Gustafsson always has been excited by science and math. It was only after she got to the UO and spent some time helping a graduate student researching women in science that she realized there were stereotypes that often work against women such as her.

“I was never turned off by science,” she said. “I just enjoyed it. Nobody told me I couldn’t.”

And what Gustafsson is doing now is real science. She’s been taking the raw observational data and using specialized computer programs to get rid of errors that are inherent in all data taken by telescopes. She is working to remove these artifacts and to really understand the data at a fundamental level. The end product will be clean data that stands up to the scrutiny of peer review and, hopefully, solves the mystery of M94’s cryptic fountain of X-rays.

“One of the main reasons I came to the University of Oregon is because it’s a real research university,” she said. “I don’t have any regrets. Things just seem to have fallen nicely into place.”

Telescope Jockey

Jeremy BullisJeremy Bullis (left) loves astronomy. Forgive him, though, if he just doesn’t want to be an astronomer.

Bullis, a senior, is captivated by telescopes. He loves the cameras and filters and spectroscopes and other gear that capture and coddle starlight. And when the observatory dome slides open to reveal a velvet sky studded with stars, something catches in his throat.

But for Bullis, the idea of sitting at a computer to slice and dice data kind of sucks all the inspiration out of astronomy. He decided he’d rather be the guy running and fixing the telescope than the person looking through it.

No problem.

Bullis found exactly what he was looking for in the UO physics department, where he’s become the student leader of a project to build a robotic telescope at the university’s Pine Mountain Observatory (above) east of Bend. Think of it as a senior research project, only more hands-on.

A double major in physics and math, Bullis has the academic chops to be an astronomer. He worked alongside fellow physics-math major Annika Gustafsson on her project analyzing an unknown X-ray source in the galaxy M94, and last summer he was the first UO student ever to be picked for a paid internship at the Gemini Observatory on Hawaii’s Mauna Kea (below).Gemini Observatory

That experience sealed his preference for the support work of astronomy over actual research. He remembers making it up to the 13,600-foot-high observatory, huffing and puffing up five flights of stairs in the thin mountain air to the telescope deck and being simply blown away.

“I think that’s when I really got hooked,” he said of his first sight of the 75-foot tall telescope and its array of cameras and technical gear. “It was at Gemini that I realized that I’m more interested in enabling the research than being the person behind the computer analyzing the data.”

(Want to learn more about Gemini? Check out these details; or, explore these facts about Pine Mountain Observatory.)

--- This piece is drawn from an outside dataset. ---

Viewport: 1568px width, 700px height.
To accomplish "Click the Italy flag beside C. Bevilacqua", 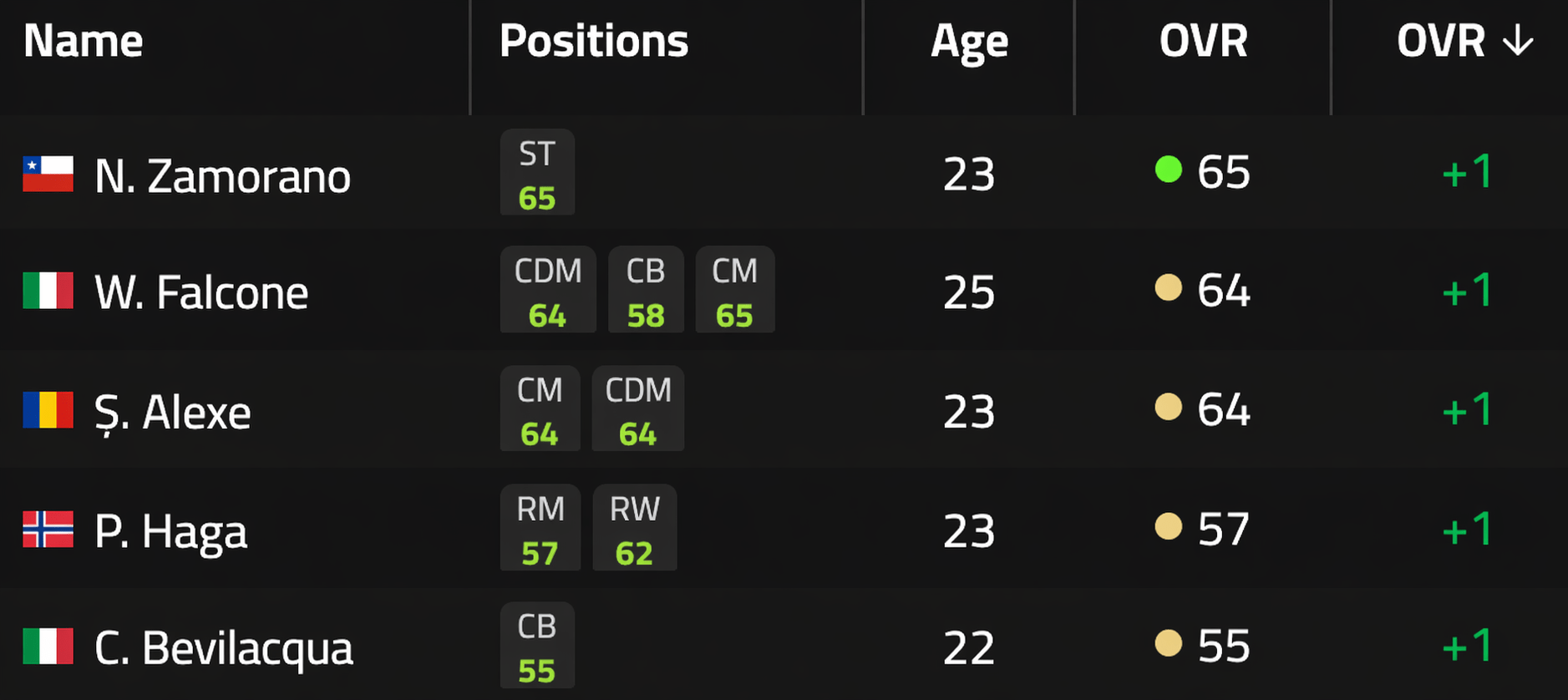I will click(48, 646).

Fisher, the undergraduate studies director in physics, said Bullis was an obvious choice for the Pine Mountain project. Funded by donor Ken Robbins, a longtime supporter of the observatory, the new 14-inch telescope will be entirely remotely operated from an office in Willamette Hall. Robbins was honored at a ceremonial ribbon-cutting at the observatory earlier this year.

A lifelong tinkerer and son of an engineer, the 28-year-old Bullis used to go to Goodwill stores with his brother just to buy things to take apart. But engineering wasn’t in his blood; the stars were.

“That’s pretty much what brought me here in the first place,” he said. “It was astronomy and my love of the stars that brought me to this program.”

The Pine Mountain project is a technological challenge, if only because of all the instruments connected to the telescope. Bullis spent all of last summer at Pine Mountain as a research assistant, and is now back on campus for his senior year.

And now he becomes a telescope jockey.

“Jeremy’s job is going to transition from apprentice mountain guy to master telescope operator,” Fisher said. “He’s going to be the guy that knows the system inside and out.”